En galego pasa a mesma cousa: *pra* é coloquial (e poético como en portugués xa que aforra unha sílaba na contaxe do verso), e se vai aglutinado co artigo a, este feito márcase com til e así temos *prá* (_prao_ se falamos en masculino).
Para é una forma da lingua escrita e do seu refrexo oral, a lingua que fala a gente letrada. No oral o que se sinte é *pra, prá, prao* (ou máis ben *pró*).


----------



## Youngfun

Gracias, XiaoRoel! Essa comparação com o galego é muito interessante.
Então o português "pro" pode ser uma simplificação popular desde um original galego-português "prao"?

Na internet até vejo alguém escrever "pa", mas não sei se na fala as pessoas realmente falam assim.


----------



## Ruca

Youngfun said:


> Gracias, XiaoRoel! Essa comparação com o galego é muito interessante.
> Então o português "pro" pode ser uma simplificação popular desde um original galego-português "prao"?
> 
> Na internet até vejo alguém escrever "pa", mas não sei se na fala as pessoas realmente falam assim.




Olá,

Em Portugal as pessoas pronunciam [pra], [pa], [prá], [pá], [pró] e [pó], sendo que são formas que não fazem parte da língua formal e, como tal, não têm ortografia definida. Penso que só se escrevem estas formas em contextos muito informais, tais como, "chats" na internet e mensagens em telemóveis, onde parece que poucas pessoas observam as regras da ortografia. Há quem escreva "p'ra" em vez de "pra" e "p'r'à" em vez de "prá" mas isso fica ao critério de cada um.


----------



## Youngfun

Eu achava que "pro" era a forma correita de "para+o"...


----------



## Ruca

Olá Youngfun,

Em Portugal a única forma correta é "para o". Por acaso estava convencido de que as formas contraídas não estavam dicionarizadas mas fui consultar o Priberam e, para meu espanto, estão dicionarizadas, como indicação de que se tratam de formas populares.

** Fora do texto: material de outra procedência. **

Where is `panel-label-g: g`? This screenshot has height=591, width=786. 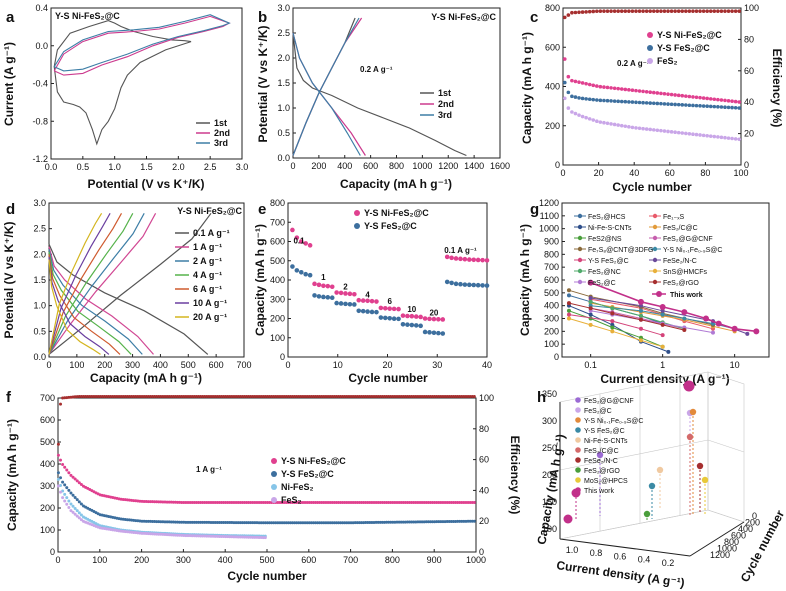
panel-label-g: g is located at coordinates (534, 210).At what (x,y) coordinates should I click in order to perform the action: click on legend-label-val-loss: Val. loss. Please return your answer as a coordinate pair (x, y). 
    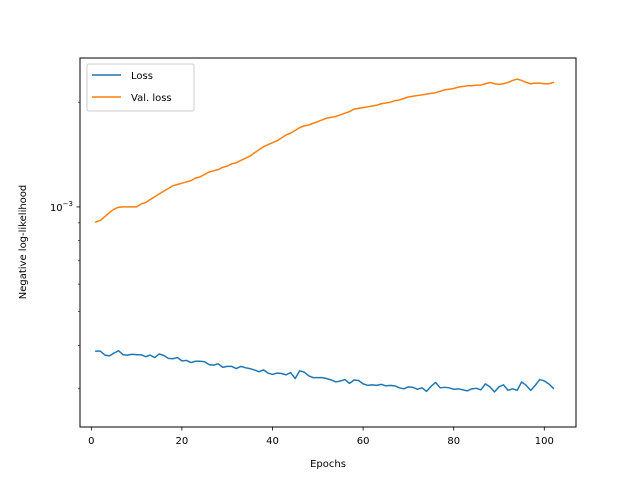
    Looking at the image, I should click on (152, 98).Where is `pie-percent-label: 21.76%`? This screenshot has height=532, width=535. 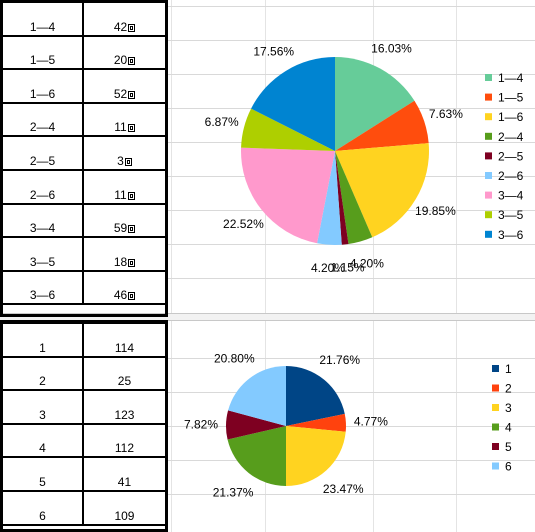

Neste dicionário estão incluídas as formas pra, prà = pra+a e prò = pra+o para Portugal, com indicação de que prò corresponde a pro no Brasil  e que prà corresponde a pra no Brasil.


----------



## Youngfun

Obrigado, Ruca!
Não sabia que Portugal e Brasil tinham diferenças também nas preposições.
Eu acho que escrever "prà" seja util para distinguir de "pra" (forma popular de "para"), e seria analogo ao caso de "a" e "à".
E sempre erro em escrever "correto" como "correito"...  por analogia com "perfeito"...


----------



## Fericire

Com o Acordo Ortográfico, foram-se os "prà" e "prò".


----------



## Ruca

Olá Fericire,

Sim, parece que com o acordo ortográfico as formas prà e prò passaram a pra e pro, portanto, passaram a ser escritas de forma igual em Portugal e no Brasil. 

Obrigado.


----------



## Alentugano

Ruca said:


> Olá Fericire,
> 
> Sim, parece que com o acordo ortográfico as formas prà e prò passaram a pra e pro, portanto, passaram a ser escritas de forma igual em Portugal e no Brasil.
> 
> Obrigado.



Não creio, Ruca. Onde viu essa informação?


----------



## Ruca

Alentugano said:


> Não creio, Ruca. Onde viu essa informação?




Olá,

Vi no Priberam e no FLIP. Por favor verifique as seguintes ligações:

http://www.priberam.pt/dlpo/

http://www.flip.pt/Duvidas-Linguisticas/Duvida-Linguistica.aspx?DID=1558


----------



## Alentugano

Ruca said:


> Olá,
> 
> Vi no Priberam e no FLIP. Por favor verifique as seguintes ligações:
> 
> http://www.priberam.pt/dlpo/
> 
> http://www.flip.pt/Duvidas-Linguisticas/Duvida-Linguistica.aspx?DID=1558



Obrigado. Ainda assim, acho que não há um consenso relativamente ao uso dessas formas sem acento, mesmo nas pessoas/organismos que já estão a escrever segundo o novo acordo.


----------



## Vanda

Isso, agora vocês abrasileiraram as formas que a gente já escrevia ''pra, pro''.. abreviaturas de para e de ''para o''.


----------



## mykka

Eu continuarei a escrever "prà" e "prò". Não tem lógica nenhuma a eliminação do acento.


----------